Aérodrome de Pintendre: le parachutisme, une compétence fédérale, dit la Cour d’appel

L’aérodrome de Pintendre devra payer un constat d’infraction pour avoir construit un bâtiment sans permis municipal. Mais le règlement de zonage de la Ville de Lévis qui bannit les activités de parachutisme à cet endroit demeure inapplicable parce qu’il vient se heurter à une compétence fédérale, a tranché la Cour d’appel du Québec.

La propriétaire de l’aérodrome de Pintendre, Albertine Leclerc, a été condamnée en 2015 par la cour municipale de Lévis à payer plusieurs constats d’infraction, notamment pour avoir laissé une école de parachutisme s’installer sur sa propriété alors que le zonage l’interdisait.
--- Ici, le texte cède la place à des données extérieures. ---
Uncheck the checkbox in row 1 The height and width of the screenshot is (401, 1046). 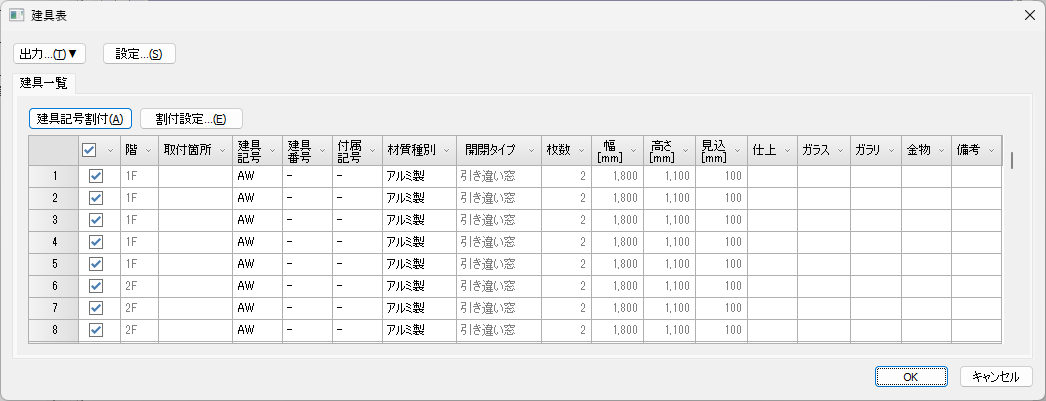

Elle avait aussi construit un second dôme pour accueillir le centre de formation en parachutisme de ParaQuébec sans avoir obtenu un permis de la Ville.

Les citoyens qui vivent à proximité ont été nombreux à se plaindre des décollages et atterrissages à répétition (5 à 30 par jour) et des vols à basse altitude.

Mme Leclerc a contesté avec succès sa condamnation. La Cour supérieure estimait que le règlement de zonage de la Ville de Lévis, en interdisant le parachutisme, entravait de façon importante les activités de l’aérodrome et le cœur de la compétence fédérale en matière d’aéronautique.

Les trois juges Dominique Bélanger, Suzanne Gagné et Marie-Josée Hogue de la Cour d’appel sont d’accord avec cette conclusion. «Il est nécessaire que cette activité [parachutisme] fasse partie du cœur de la compétence en matière d’aéronautique pour permettre au fédéral de réaliser les objectifs d’efficacité et de sécurité pour lesquels cette compétence lui a été attribuée», estime la Cour d’appel.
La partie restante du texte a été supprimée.